» Required task
Identify each line below that contains the string "field" and copy those lines. Case counts.

» Raw data
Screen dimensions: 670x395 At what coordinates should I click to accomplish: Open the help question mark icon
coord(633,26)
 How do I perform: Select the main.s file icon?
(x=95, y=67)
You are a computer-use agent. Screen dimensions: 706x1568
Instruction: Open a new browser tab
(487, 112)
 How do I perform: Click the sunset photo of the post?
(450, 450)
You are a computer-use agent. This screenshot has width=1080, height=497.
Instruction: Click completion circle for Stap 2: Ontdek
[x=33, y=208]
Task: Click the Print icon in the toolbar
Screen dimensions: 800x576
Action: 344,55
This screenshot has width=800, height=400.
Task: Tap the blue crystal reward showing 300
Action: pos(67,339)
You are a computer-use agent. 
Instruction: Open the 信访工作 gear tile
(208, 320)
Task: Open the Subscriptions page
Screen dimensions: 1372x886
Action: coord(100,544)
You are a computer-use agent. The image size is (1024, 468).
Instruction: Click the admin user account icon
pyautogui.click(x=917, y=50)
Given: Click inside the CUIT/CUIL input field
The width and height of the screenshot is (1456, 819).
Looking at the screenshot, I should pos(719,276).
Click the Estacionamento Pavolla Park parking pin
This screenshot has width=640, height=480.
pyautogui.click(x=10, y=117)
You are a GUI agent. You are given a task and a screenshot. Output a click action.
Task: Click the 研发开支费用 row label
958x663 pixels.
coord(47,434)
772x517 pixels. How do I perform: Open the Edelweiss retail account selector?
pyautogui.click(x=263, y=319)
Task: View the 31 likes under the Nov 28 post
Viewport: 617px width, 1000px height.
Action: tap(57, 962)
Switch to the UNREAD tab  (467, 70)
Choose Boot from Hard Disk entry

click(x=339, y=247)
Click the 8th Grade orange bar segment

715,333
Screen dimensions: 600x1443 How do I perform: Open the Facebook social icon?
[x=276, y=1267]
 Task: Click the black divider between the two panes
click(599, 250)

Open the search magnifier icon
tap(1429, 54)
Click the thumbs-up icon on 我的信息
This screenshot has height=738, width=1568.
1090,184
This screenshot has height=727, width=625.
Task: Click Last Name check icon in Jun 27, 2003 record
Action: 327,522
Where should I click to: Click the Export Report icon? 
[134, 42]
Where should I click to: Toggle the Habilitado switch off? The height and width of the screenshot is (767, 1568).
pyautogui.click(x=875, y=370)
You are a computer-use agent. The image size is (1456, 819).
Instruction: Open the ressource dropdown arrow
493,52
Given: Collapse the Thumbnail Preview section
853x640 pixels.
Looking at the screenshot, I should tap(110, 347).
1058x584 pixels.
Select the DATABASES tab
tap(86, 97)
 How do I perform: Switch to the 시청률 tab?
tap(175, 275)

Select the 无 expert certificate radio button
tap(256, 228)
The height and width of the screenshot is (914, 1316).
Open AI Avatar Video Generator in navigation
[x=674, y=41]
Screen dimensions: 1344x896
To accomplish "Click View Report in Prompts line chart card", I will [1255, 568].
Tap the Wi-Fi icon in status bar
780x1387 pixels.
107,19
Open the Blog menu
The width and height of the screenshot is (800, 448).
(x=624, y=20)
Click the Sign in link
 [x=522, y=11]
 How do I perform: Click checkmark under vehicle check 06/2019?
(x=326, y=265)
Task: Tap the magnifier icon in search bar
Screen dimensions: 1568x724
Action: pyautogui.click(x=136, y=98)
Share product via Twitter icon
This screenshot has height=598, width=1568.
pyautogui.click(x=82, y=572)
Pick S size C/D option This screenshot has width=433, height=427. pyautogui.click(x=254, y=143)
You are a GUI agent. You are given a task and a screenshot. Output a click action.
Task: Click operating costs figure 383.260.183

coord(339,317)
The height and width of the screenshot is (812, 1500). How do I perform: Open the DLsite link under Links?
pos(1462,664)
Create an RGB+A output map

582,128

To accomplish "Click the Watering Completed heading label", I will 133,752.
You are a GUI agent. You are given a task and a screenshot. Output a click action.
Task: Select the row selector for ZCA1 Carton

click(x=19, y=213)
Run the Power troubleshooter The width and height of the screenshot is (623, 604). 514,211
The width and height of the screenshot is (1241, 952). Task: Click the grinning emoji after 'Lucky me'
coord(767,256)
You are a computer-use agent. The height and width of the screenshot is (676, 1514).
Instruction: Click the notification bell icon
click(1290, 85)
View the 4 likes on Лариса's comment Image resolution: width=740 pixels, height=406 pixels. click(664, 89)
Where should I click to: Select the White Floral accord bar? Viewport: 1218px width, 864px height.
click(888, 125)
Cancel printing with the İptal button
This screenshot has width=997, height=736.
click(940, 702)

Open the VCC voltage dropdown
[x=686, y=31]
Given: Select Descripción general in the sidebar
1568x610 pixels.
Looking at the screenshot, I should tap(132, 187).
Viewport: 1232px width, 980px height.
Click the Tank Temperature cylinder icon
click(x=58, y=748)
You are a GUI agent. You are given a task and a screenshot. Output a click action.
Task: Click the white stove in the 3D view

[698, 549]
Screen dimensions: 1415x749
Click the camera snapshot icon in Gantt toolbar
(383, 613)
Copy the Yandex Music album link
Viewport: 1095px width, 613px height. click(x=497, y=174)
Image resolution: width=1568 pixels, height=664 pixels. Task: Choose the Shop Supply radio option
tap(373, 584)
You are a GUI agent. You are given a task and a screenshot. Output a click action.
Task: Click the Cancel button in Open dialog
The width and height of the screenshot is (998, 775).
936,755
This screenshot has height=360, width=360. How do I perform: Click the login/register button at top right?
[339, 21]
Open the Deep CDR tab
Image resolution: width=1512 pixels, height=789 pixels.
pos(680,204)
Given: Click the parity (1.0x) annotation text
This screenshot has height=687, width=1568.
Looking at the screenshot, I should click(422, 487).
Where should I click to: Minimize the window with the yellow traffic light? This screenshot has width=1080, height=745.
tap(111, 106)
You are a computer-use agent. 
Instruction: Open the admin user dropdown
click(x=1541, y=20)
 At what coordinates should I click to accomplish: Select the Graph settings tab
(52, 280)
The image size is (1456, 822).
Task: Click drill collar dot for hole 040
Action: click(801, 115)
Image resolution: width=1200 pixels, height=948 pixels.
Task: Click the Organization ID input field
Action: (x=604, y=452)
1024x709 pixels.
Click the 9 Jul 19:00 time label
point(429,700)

» Exercise answer
Given: Click inside the CUIT/CUIL input field
Task: Click the Organization ID input field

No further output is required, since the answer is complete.